## REQUIRED WORK
Pictures are not part of the answer. Write out exactly the lines from the one containing "You are a GUI" through the end of the material below.
□ □ □
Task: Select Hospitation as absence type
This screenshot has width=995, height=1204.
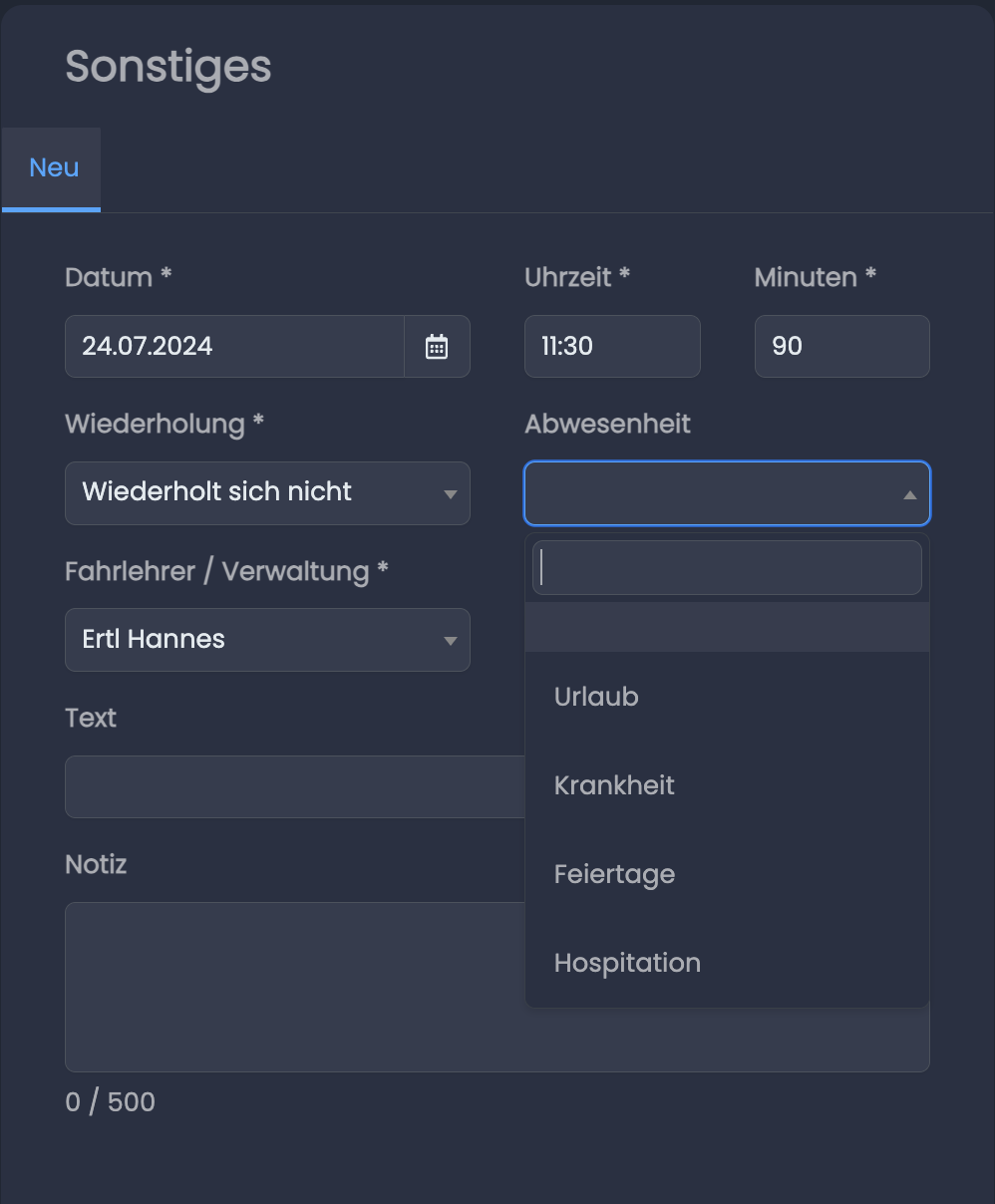Action: point(727,963)
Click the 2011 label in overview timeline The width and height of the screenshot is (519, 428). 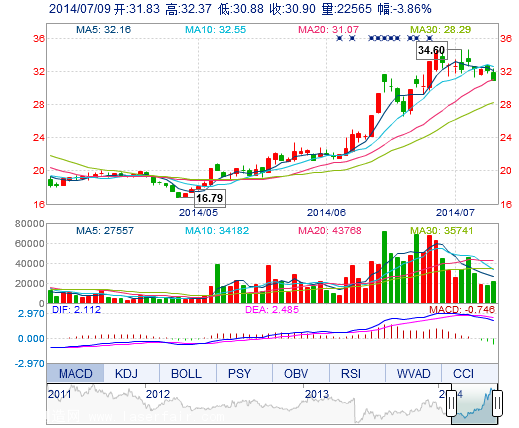coord(59,394)
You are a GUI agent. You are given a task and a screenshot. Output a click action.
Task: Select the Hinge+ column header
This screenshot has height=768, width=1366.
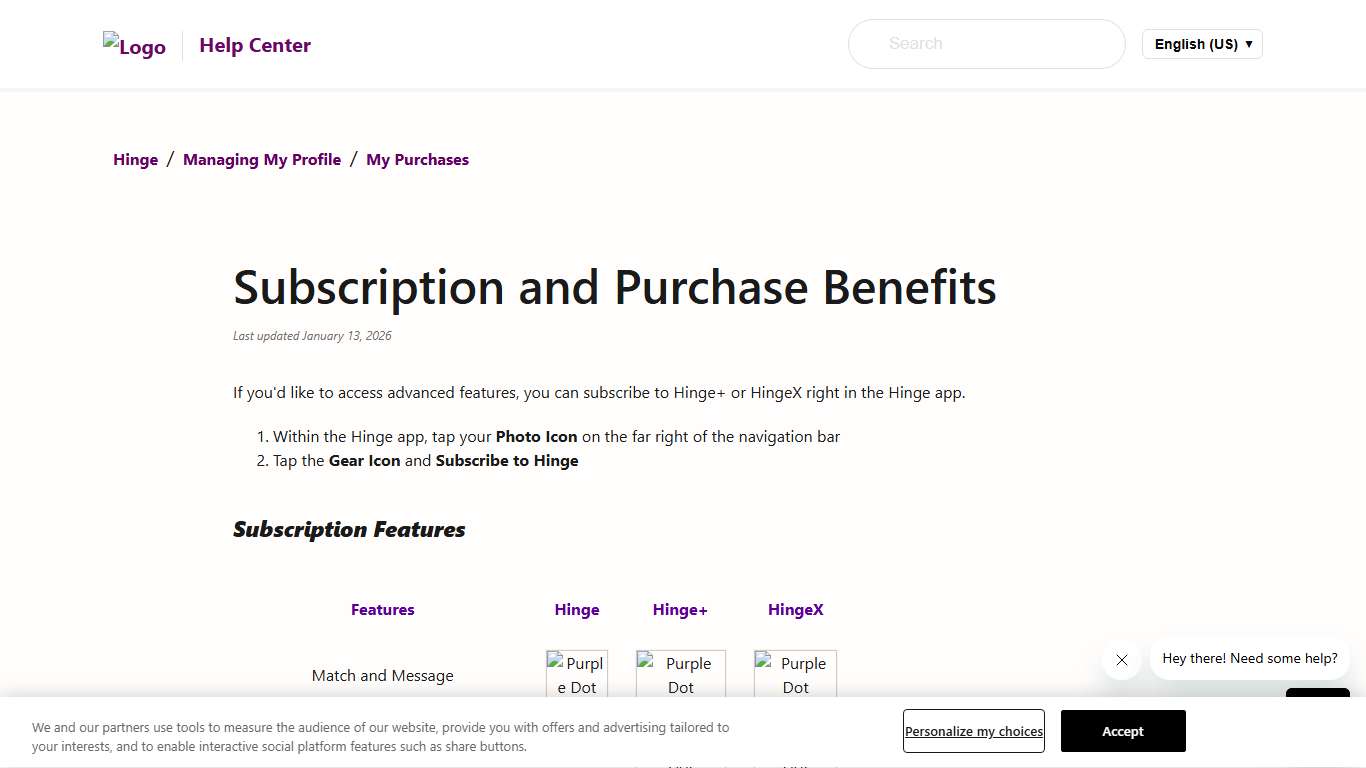click(x=680, y=609)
□ □ □
## THE COMPLETED TASK
You are a GUI agent. You are given a task and a screenshot. Output a click action.
Task: Select the Hinge+ column header
This screenshot has height=768, width=1366.
click(x=680, y=609)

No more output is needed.